A América Latina é a campeã do bem-estar diário. O Brasil não está entre os dez mais felizes da amostra, mas o vizinho Paraguai foi o terceiro no índice de experiências positivas, atrás apenas do Panamá e da Indonésia. El Salvador, Honduras e Nicarágua estão nessa lista, empatados com índice de 82% de experiência positiva — uma estatística baseada em respostas para cinco perguntas sobre estar bem descansado; ter desfrutado de alegria; sorriso ou riso; respeito; e aprendizado ou ter feito algo interessante no dia anterior.
Felicidade segundo critérios objetivos
Um levantamento baseado em quesitos menos subjetivos também foi publicado pelo Gallup em março deste ano. O Relatório Mundial da Felicidade, com amostra maior de 146 países, inclui PIB per capita (a riqueza por pessoa), apoio social, expectativa de vida saudável, liberdade para fazer escolhas de vida, generosidade, percepções de corrupção e distopia (o contrário de utopia). O Brasil ocupou a 38ª posição. Quando são adicionados esses elementos objetivos de bem-estar, o topo da lista é dominado pela Escandinávia, outros países da Europa e, em nono lugar, Israel. Os latino-americanos mais altos são Costa Rica (23º) e Uruguai (30º).
Estudiosos também têm se dedicado ao longo das últimas décadas a encontrar correspondências entre índices de bem-estar pessoal e convicções políticas. E as pesquisas evidenciam que, comparados a progressistas, conservadores são menos propensos a ter transtornos mentais. Dados da Pesquisa Social Geral (GSS) dos Estados Unidos — com mais de 11 mil respondentes desde os anos 1970 — mostram que a diferença de saúde mental entre os adeptos mais extremos dessas ideologias equivale a 65% dos extremamente progressistas tirando “notas” de saúde mental piores que a média dos “extremamente conservadores”. Outra forma de interpretar esse resultado é que há 61% de chance de um progressista escolhido ao acaso ter uma pontuação maior em problemas mentais que um conservador escolhido ao acaso.

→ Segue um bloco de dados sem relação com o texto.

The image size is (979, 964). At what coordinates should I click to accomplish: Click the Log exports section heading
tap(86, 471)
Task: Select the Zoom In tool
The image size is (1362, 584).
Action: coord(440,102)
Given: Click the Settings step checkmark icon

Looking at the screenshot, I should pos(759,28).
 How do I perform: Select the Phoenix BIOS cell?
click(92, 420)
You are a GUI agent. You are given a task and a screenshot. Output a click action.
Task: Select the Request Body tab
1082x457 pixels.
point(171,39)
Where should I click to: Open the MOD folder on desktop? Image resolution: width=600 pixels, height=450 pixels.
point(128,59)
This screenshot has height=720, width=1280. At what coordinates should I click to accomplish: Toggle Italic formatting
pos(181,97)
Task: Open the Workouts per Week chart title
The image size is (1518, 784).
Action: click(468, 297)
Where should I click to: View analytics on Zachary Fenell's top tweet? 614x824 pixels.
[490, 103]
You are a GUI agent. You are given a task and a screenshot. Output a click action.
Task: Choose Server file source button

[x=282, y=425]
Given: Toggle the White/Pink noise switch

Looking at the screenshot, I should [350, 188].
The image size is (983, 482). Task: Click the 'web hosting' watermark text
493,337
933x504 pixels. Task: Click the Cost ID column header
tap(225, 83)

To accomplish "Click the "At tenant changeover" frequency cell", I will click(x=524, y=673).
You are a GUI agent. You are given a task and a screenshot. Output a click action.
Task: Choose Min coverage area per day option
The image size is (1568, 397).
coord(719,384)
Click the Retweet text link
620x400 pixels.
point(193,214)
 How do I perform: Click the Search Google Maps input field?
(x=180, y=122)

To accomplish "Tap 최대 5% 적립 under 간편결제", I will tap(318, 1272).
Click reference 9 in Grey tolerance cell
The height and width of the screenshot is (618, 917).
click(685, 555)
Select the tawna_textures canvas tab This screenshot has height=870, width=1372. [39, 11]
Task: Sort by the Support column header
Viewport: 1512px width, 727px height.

Os “extremamente progressistas” têm um risco 150% maior de transtornos mentais comparados aos politicamente moderados, na análise da GSS feita pelo psicometrista Emil Kierkegaard, do Instituto Ulster pela Pesquisa Social em Londres. Similar à GSS é a Pesquisa Social Europeia (ESS), usada em um artigo de 2020 de Luca Bernardi, do Departamento de Política da Universidade de Liverpool, no Reino Unido.
Levando em conta índices de depressão e predisposições políticas, Luca mostra que indivíduos vulneráveis à depressão têm menor probabilidade de se identificar com partidos conservadores ou votar neles, e de se colocarem à direita no espectro político. Como pano de fundo, o pesquisador também mostra que os deprimidos não são mais apolíticos que outras pessoas, mas têm um viés contra a direita. Neste banco de dados da ESS foram incluídos 40 mil domicílios britânicos acompanhados de 1991 a 2009.
Até mesmo nas facetas autoritárias o efeito protetivo da inclinação à direita sobre a saúde mental é conhecido pela ciência. Em um estudo de 2009, os psicólogos belgas Alain Van Hiel e Barbara De Clercq, da Universidade Ghent, mostraram, com amostra menor, que os efeitos de eventos angustiantes no histórico de vida são atenuados por níveis maiores de autoritarismo. Importante lembrar que nesta época a psicologia social ainda não tinha reconhecido o autoritarismo de esquerda.